There is an increasing trend, disturbing to many, where some manufacturers are trying to push practitioners to evaluate herbal ingredients by criteria applied to single-molecule drugs or pharmaceuticals. Why is this disturbing to many? Because evaluating botanical ingredients as drugs defeats the primary reason why consumers and natural-remedy practitioners seek out herbal ingredients in the first place, which is that they want ingredients the way Mother Nature created them, co-evolving with human beings over millennia and harmoniously supporting human health. Natural ingredients have been sought out as an alternative to drugs out of the concern that drugs are often synthesized compounds not seen in nature and do not have comparable long-term histories of safety and efficacy.
The industry generally realizes this basic driver of consumer demand and the scientific reasons to prefer natural ingredients and full-spectrum extracts. For this reason, typically when a new botanical category is created, the category is often dominated by such whole full-spectrum ingredients. However, as the category becomes mature and competitive, there is pressure on the newer suppliers to push sales by claiming advantages. Unfortunately, often the claimed advantages are largely marketing hype that distracts from the basics of what the industry is trying to deliver to its consumer base. One instance of this is where, as already pointed out above, some manufacturers try to push practitioners to evaluate herbal ingredients by criteria applied to single-molecule drugs or pharmaceuticals, the most notable such criterion being the very high concentration of a certain specific set of molecules or chemicals.

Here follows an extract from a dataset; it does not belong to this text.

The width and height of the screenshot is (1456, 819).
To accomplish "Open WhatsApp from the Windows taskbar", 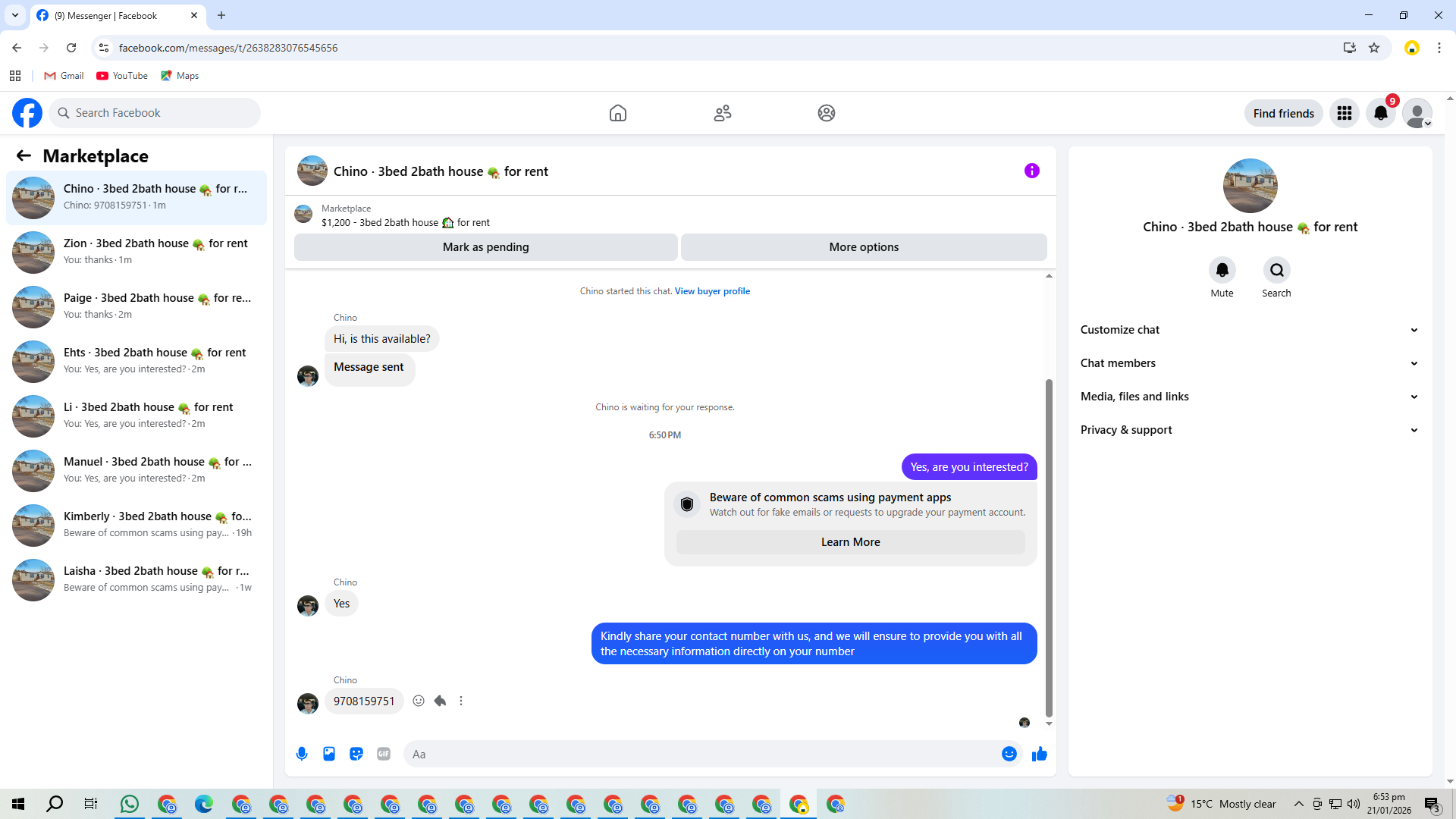I will click(130, 804).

Concentrating herbs into specific molecules and talking as though those molecules are the most important thing is disturbing to many. This trend manifests itself in ingredient suppliers trying to push their ingredients with superlative marketing claims on the concentration or "potency" levels of those molecules or on the "bioavailability" of those specific molecules. The reason this trend is disturbing to many is that it undermines the core principles that drive people to seek out herbal ingredients in the first place and risks diverting the industry's focus from its fundamental mission. Consider the following reasons why consumers may be wary about ingredient forms that concentrate high on specific molecules:
* Distortion of natural essence: Herbal ingredients are valued for their form as they emerged in nature, with a combination of various naturally-occurring compounds working synergistically. By emphasizing on the very high concentration of specific molecules or chemicals, this approach distorts the true essence of these natural remedies, potentially leading to a diminished therapeutic effect.

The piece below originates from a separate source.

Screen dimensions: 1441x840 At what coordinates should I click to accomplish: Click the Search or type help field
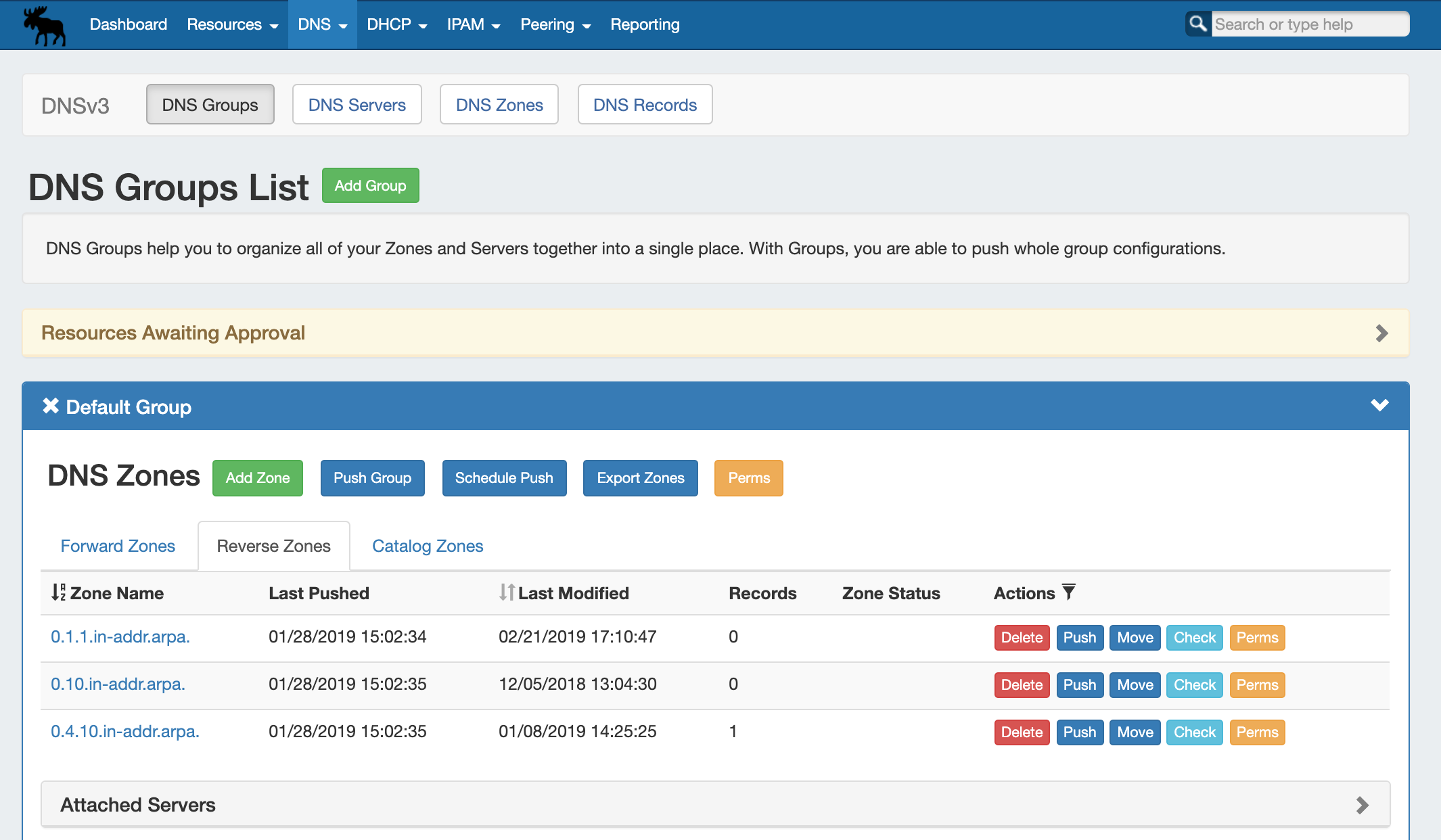click(x=1309, y=24)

* Mismatch with Traditional Use: Traditional use of herbal remedies is often based on the understanding that the effectiveness and safety of these ingredients stem from their natural composition. Consumers and natural-remedy practitioners seek out herbal ingredients as an alternative to synthetic drugs due to concerns about the safety and compatibility of synthesized compounds with the human body. When manufacturers fall into the practice of evaluating botanical ingredients using criteria designed for single-molecule drugs, they may unwittingly disregard the traditional knowledge that has guided the use of these remedies for centuries.
Confusion and Distraction in the Ashwagandha Marketing
Ashwagandha serves as a strong case study of exactly this kind of marketing confusion and hype created by newer ingredient makers seeking a foothold. Ashwagandha, also known as Withania somnifera, has been utilized in traditional medicine for thousands of years. Importantly, it is only the root of this plant and root extracts that have been used traditionally and documented extensively for the wide-ranging efficacy in promoting health and well-being. The root's unique ratio of bioactive compounds is believed to contribute to its diverse health-enhancing properties.
However, as the demand for Ashwagandha root supplements has grown, some ingredient makers have resorted to making marketing claims on the basis of inflated levels of certain molecules like withanolides, extracting withanolides from other parts of the plant like the leaves which are undesirable for several reasons. Further, these ingredient makers claim higher "bioavailability" of these molecules which may not even be the ultimate drivers of efficacy of the herb. While withanolides may indeed be important phytochemicals found in the root, it is vital to understand that they are likely just one piece of the complex mix that makes Ashwagandha effective. Therefore, a very high presence of those molecules in the body may not necessarily lead to greater effectiveness of the ingredient. Moreover, withanolides found in the root are not necessarily the same as the withanolides found in other parts of the plant like the leaves. The important point to note here is that inflating specific molecules like the withanolides to very high levels and that too extracted from the leaves do not necessarily lead to an end-product that is equivalent to the ashwagandha root consumable that has been used for centuries.
Perhaps for some of these many concerns, the Government of India recently released an Advisory advocating for the utilization of Ashwagandha roots alone and advising manufacturers to refrain from using Ashwagandha leaves. A major motivation for this Advisory appears to be the lack of long-term safety and efficacy data on the ashwagandha leaves to the degree comparable to what we have for the ashwagandha root.
All this is to caution us about the importance of preserving natural ingredients as they are and not concentrating them into specific molecules like drugs. We need to be wary about marketing hype that lead us down a faulty path acting as though focusing on high levels of withanolides, and that too from non-standard parts of the plant like leaves, will produce effects on the human body with the same degree of safety and efficacy as the long-established ashwagandha root extracts.